Consider the following three problems:
1) given a list [a,b,c,d,e], return the list [a=1,b=2,c=3,d=4,e=5]
2) given a nested list [a, [b, [c, [d, [e]]]]] return the list [a,b,c,d,e]
3) given an integer in base 10, compute it's base b representation
First I will show you what not to do:
L := [a,b,c,d,e]; M := []; for i from 1 to nops(L) do M := [op(M), L[i]=i]; end do;
Building up lists (and sets) incrementally is quadratic time, because each iteration of the loop allocates linear storage to hold the new list. The standard solution is a loop with a temporary variable, assigning to a table:
M := table(): for i to nops(L) do M[i] := L[i]=i; end do: [seq(M[i], i=1..nops(L))];
However for large lists this is slow, because you are accessing the elements of L incrementally.
If you time it, you will see that seq(L[i], i=1..nops(L)) is much slower than seq(i, i=L) when L is a large list. Thus we need to do one linear pass through the list L. We can modify the loop as follows to acheive the desired result:
M := table(): j := 1: for i in L do M[j] := i=j; j := j+1; end do: [seq(M[i], i=1..nops(L))];
The code above is asymptotically faster than all previous versions, however it still requires a table and random accesses to construct the result. Can't we just somehow use seq ?
The answer is "yes", and the trick is to use the assign command: assign('x', v) assigns v to x and returns NULL. Here is the loop above, using one seq and two local variables i and j:
L := [a,b,c,d,e];
j := 1;
[seq(i=`+`(j, assign('j', j+1)), i=L)];
Notice that I had to add the NULL to j in order to make it all fit in a seq.

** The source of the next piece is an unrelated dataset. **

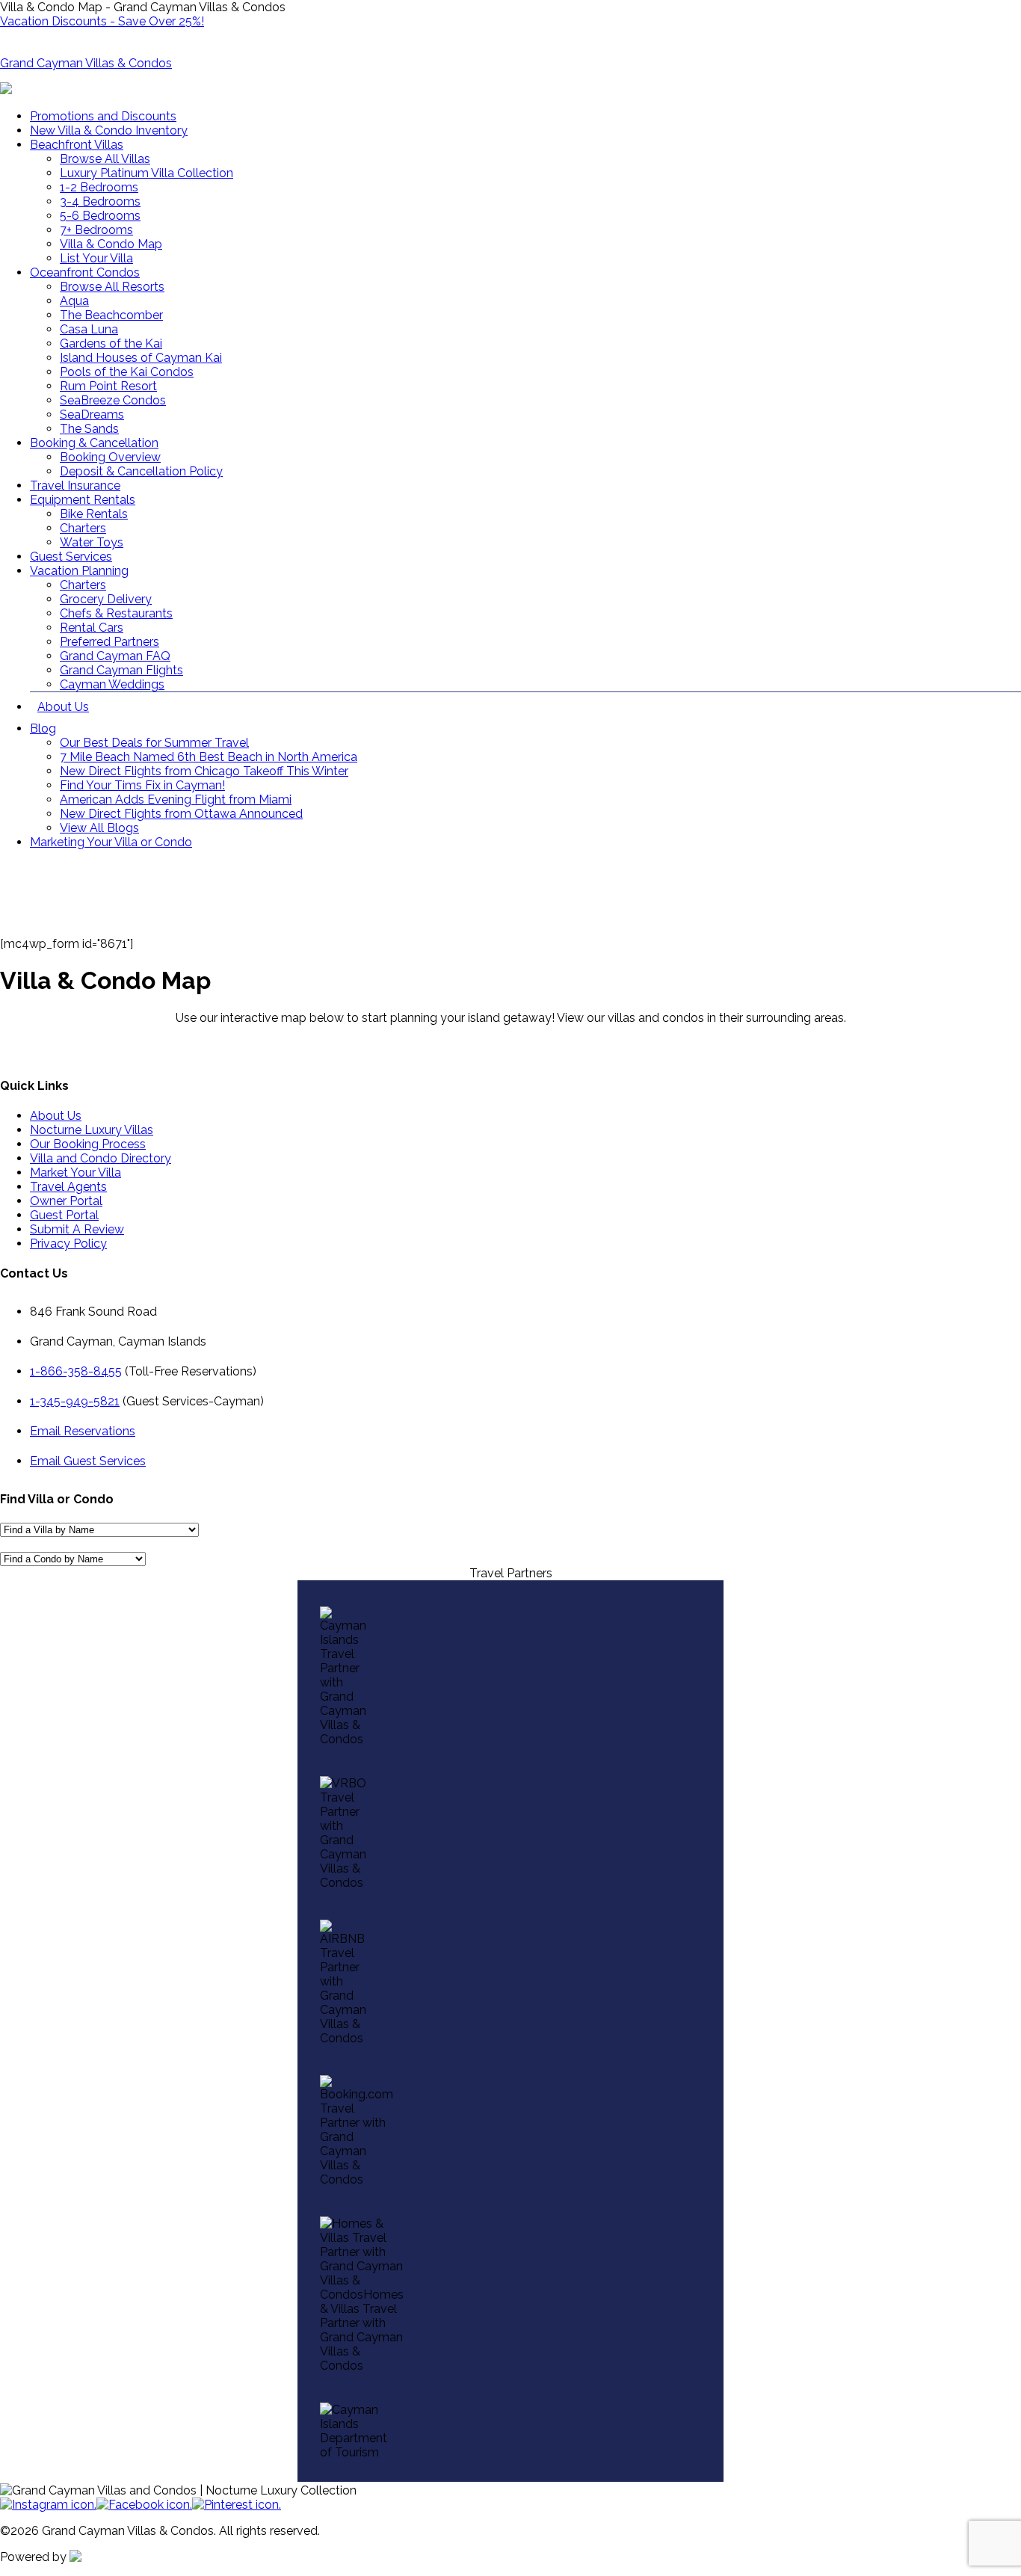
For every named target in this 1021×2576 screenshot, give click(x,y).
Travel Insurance (75, 485)
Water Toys (91, 542)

If this fails, for example if j is a modp1 polynomial, then you can do op([j, assign('j', j+1)]) instead which is slower but more general.
Now lets look at the second problem. Nested lists are interesting because they are one way to implement stacks in Maple. The underlying lists [a, [...]] store a pointer to an object and a pointer to a substack. I don't know whether you actually want to use nested lists for stacks (you certainly don't want to display them), but the problems we face here pop up in other settings, for example you may need to extract linked list data from external code. Again the standard solution is a loop and table:
L := [a, [b, [c, [d, [e]]]]]; M := table(): i := 1: for i while nops(L) > 1 do M[i] := L[1]; L := L[2]; end do: M[i] := L[1]: [seq(M[j], j=1..i)];
The point is that after we extract the leading element we assign the sublist to L. Here it is with a seq:
L := [a, [b, [c, [d, [e]]]]];
L := [seq(`+`(L[1], assign('L', L[2])), i=1..4), L[1]];
Of course we cheated - how does one know ahead of time how many elements are in L ? The range for seq must be pre-specified and can not be changed, so the only solution for now is to guess and overshoot. Perhaps the Maple kernel developers will consider adding a seqwhile command in the future :) We will use an `if` statement to detect the end of the stack and return NULL.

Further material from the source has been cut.